Data for this task Block Start
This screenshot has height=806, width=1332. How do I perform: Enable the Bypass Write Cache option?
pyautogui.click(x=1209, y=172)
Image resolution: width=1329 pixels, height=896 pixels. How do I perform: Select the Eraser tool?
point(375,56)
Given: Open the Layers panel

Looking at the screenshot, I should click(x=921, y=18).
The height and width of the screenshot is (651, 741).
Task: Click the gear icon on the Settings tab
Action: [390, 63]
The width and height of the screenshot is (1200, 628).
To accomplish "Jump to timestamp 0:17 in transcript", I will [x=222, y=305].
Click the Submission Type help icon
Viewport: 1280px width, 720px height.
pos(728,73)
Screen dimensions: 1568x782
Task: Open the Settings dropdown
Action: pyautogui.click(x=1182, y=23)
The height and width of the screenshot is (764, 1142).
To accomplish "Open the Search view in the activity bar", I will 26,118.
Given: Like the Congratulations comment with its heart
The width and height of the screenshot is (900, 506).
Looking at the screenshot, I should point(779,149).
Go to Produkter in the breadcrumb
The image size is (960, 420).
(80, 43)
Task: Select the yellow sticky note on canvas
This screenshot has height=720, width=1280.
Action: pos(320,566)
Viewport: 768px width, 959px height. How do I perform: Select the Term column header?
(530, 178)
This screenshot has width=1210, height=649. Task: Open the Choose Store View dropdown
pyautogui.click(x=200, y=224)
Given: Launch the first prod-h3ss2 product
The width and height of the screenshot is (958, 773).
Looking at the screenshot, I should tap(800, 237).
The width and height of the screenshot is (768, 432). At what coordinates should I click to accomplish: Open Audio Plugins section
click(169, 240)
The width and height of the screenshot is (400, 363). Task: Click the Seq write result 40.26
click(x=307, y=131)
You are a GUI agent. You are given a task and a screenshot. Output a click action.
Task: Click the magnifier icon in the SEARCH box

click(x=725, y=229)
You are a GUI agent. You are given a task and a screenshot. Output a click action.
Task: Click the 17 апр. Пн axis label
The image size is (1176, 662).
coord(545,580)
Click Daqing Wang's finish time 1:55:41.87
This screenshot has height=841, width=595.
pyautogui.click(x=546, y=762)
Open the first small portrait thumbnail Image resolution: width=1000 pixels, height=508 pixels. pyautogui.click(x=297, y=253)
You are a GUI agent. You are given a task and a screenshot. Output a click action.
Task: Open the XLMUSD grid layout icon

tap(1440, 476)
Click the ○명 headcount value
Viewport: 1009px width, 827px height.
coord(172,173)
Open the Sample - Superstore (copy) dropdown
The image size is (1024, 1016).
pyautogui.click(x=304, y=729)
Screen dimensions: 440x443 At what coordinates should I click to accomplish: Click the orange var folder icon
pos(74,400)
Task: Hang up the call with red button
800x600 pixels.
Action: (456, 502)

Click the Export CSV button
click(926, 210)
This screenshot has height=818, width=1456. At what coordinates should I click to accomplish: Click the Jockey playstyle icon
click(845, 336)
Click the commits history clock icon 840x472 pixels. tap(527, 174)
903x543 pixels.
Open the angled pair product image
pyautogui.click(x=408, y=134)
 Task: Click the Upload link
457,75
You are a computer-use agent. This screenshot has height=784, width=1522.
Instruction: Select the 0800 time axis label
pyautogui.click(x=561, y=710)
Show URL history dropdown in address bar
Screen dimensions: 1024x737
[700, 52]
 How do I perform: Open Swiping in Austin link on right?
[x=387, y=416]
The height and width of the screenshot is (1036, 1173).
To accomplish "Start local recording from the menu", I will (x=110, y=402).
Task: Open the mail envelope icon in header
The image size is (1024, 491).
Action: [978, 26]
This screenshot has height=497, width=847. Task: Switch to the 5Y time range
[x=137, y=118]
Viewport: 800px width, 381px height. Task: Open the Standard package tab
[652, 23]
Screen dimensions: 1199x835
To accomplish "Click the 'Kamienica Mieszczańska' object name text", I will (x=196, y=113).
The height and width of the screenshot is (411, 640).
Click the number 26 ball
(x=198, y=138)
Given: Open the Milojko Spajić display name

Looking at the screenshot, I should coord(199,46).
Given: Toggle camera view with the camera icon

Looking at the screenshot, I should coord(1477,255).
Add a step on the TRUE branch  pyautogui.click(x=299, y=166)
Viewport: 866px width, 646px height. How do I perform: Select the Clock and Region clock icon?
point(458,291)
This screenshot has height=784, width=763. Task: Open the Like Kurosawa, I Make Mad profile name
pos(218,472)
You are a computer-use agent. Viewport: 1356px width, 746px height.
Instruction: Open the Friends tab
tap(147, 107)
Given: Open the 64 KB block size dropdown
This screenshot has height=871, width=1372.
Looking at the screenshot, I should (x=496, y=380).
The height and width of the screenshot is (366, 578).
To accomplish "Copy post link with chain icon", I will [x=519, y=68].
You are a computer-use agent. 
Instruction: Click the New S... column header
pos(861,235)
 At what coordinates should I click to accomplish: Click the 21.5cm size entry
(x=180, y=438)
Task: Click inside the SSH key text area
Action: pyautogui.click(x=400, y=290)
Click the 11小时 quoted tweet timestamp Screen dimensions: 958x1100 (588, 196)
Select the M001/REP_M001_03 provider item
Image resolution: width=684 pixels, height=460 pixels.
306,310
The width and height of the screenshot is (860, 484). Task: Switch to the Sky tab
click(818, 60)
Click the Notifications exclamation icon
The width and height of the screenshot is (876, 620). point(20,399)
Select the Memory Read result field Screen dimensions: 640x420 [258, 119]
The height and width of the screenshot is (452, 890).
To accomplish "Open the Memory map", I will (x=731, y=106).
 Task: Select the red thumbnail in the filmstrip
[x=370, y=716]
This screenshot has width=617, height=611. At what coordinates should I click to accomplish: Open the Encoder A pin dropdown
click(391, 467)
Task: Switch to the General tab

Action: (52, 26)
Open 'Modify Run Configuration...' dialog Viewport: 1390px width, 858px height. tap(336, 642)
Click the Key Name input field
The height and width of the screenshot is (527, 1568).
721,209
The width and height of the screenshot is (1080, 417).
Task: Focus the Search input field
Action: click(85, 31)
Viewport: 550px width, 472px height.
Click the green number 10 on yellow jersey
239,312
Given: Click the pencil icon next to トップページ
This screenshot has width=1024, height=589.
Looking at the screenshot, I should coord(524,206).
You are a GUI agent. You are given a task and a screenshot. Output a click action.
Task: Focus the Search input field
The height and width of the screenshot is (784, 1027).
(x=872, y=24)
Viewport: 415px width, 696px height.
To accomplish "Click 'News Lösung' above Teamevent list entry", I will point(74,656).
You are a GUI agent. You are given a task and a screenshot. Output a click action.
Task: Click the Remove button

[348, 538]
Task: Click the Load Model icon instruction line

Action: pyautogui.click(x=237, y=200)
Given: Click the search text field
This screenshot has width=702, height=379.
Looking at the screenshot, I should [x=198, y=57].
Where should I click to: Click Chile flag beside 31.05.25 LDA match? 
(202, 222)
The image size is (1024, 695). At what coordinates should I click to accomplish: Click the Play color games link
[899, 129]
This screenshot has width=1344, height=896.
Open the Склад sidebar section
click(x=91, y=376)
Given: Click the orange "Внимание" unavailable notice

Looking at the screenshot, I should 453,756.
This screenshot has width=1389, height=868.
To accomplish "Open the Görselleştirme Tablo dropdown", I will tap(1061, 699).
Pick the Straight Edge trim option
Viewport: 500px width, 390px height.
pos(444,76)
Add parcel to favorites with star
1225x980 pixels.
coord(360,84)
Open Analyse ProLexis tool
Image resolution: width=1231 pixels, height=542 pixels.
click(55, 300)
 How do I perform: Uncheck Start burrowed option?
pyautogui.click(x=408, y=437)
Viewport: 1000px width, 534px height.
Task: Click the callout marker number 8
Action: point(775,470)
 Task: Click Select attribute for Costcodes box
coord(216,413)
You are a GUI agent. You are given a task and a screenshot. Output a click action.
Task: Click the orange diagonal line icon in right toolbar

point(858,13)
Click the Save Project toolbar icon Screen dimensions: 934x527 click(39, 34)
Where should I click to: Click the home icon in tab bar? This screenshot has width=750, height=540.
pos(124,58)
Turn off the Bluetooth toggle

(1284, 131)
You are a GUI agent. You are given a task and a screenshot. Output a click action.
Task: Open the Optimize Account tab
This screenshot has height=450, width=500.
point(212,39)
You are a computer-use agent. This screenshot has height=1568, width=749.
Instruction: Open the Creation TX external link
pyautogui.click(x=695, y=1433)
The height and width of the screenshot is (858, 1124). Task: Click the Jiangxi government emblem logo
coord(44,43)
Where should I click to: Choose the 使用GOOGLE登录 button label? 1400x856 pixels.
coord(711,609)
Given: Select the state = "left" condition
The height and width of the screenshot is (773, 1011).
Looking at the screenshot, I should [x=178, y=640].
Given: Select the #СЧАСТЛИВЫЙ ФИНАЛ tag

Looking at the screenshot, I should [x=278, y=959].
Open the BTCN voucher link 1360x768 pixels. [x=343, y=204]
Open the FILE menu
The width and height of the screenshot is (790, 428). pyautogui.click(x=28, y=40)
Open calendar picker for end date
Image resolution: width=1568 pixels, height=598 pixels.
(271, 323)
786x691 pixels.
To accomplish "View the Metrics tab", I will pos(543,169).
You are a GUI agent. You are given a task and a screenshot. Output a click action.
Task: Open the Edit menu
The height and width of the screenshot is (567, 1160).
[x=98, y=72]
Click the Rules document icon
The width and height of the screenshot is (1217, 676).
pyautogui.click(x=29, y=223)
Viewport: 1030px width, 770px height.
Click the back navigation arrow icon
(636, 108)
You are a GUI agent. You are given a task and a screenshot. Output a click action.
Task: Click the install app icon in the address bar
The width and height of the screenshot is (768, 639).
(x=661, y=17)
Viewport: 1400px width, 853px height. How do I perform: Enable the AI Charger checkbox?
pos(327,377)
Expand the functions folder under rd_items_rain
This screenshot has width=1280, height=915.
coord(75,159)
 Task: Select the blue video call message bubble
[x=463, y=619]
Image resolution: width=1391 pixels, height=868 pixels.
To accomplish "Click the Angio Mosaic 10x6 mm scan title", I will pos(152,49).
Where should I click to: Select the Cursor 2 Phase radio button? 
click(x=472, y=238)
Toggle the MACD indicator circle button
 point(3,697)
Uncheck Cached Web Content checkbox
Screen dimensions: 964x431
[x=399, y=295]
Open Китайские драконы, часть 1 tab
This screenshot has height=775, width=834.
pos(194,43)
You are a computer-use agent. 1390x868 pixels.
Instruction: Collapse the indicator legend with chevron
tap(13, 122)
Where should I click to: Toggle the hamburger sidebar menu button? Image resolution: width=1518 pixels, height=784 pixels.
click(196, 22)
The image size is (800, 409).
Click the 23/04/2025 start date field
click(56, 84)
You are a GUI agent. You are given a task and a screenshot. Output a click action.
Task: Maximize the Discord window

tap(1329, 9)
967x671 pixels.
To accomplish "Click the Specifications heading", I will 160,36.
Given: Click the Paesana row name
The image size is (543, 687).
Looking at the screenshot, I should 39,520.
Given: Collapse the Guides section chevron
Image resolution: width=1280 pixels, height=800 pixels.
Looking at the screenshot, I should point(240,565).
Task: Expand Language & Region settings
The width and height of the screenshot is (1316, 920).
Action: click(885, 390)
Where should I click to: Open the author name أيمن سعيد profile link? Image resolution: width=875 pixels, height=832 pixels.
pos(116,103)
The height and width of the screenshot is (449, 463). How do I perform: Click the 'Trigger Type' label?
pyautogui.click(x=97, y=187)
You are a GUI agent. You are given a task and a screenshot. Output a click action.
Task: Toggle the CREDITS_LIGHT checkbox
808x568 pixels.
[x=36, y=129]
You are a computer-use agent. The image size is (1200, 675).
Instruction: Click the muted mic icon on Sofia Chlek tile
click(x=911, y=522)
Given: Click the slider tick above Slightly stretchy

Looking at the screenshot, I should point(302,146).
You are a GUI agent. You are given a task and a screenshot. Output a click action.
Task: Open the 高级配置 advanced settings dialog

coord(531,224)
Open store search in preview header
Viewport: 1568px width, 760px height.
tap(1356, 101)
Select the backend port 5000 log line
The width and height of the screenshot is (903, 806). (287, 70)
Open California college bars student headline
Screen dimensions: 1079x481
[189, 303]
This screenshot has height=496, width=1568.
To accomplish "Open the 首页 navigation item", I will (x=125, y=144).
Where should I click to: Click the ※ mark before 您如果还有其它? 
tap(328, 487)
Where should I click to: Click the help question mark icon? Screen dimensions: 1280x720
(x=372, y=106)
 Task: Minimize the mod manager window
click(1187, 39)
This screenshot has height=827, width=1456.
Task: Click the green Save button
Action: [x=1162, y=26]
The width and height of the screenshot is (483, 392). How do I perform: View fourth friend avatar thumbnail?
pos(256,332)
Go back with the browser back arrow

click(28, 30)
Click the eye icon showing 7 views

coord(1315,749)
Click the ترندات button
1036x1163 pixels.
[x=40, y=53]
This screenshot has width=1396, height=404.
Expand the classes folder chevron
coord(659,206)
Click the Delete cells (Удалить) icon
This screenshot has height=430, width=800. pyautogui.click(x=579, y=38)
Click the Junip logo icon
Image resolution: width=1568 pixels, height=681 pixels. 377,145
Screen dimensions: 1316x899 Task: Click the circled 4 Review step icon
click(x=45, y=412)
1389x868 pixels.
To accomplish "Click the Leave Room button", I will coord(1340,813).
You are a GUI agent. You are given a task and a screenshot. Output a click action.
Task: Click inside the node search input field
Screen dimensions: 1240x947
Data for this task Block End
• [Task to complete]:
A verbatim transcription is needed of the lines above, starting at the line with "The width and height of the screenshot is (900, 506)." and ending at the line with "Open the Sample - Superstore (copy) dropdown", both included, and of nothing else.

• [Exercise output]:
The width and height of the screenshot is (900, 506).
Looking at the screenshot, I should point(779,149).
Go to Produkter in the breadcrumb
The image size is (960, 420).
(80, 43)
Task: Select the yellow sticky note on canvas
This screenshot has height=720, width=1280.
Action: pos(320,566)
Viewport: 768px width, 959px height. How do I perform: Select the Term column header?
(530, 178)
This screenshot has width=1210, height=649. Task: Open the Choose Store View dropdown
pyautogui.click(x=200, y=224)
Given: Launch the first prod-h3ss2 product
The width and height of the screenshot is (958, 773).
Looking at the screenshot, I should tap(800, 237).
The width and height of the screenshot is (768, 432). At what coordinates should I click to accomplish: Open Audio Plugins section
click(169, 240)
The width and height of the screenshot is (400, 363). Task: Click the Seq write result 40.26
click(x=307, y=131)
You are a GUI agent. You are given a task and a screenshot. Output a click action.
Task: Click the magnifier icon in the SEARCH box

click(x=725, y=229)
You are a GUI agent. You are given a task and a screenshot. Output a click action.
Task: Click the 17 апр. Пн axis label
The image size is (1176, 662).
coord(545,580)
Click Daqing Wang's finish time 1:55:41.87
This screenshot has height=841, width=595.
pyautogui.click(x=546, y=762)
Open the first small portrait thumbnail Image resolution: width=1000 pixels, height=508 pixels. pyautogui.click(x=297, y=253)
You are a GUI agent. You are given a task and a screenshot. Output a click action.
Task: Open the XLMUSD grid layout icon

tap(1440, 476)
Click the ○명 headcount value
Viewport: 1009px width, 827px height.
coord(172,173)
Open the Sample - Superstore (copy) dropdown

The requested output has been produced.